## GIVEN RECORDS
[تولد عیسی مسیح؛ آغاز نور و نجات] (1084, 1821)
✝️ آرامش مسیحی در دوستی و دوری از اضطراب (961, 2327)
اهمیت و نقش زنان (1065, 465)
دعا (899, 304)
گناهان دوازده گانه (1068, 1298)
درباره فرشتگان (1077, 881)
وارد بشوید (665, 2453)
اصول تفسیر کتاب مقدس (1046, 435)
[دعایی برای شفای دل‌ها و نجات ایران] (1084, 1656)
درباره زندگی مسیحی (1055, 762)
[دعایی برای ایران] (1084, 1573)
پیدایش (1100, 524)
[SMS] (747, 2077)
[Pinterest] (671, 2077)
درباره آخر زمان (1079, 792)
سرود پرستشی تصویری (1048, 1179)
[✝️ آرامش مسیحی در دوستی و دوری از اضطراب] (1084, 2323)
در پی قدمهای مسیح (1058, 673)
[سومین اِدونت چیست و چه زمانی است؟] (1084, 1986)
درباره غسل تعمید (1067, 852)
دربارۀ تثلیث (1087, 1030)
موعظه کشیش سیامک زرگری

## WHAT YOU NEED TO DO
The answer must be every line from the records above that contains the word "دوری", copied in full.

## RESPONSE AREA
✝️ آرامش مسیحی در دوستی و دوری از اضطراب (961, 2327)
[✝️ آرامش مسیحی در دوستی و دوری از اضطراب] (1084, 2323)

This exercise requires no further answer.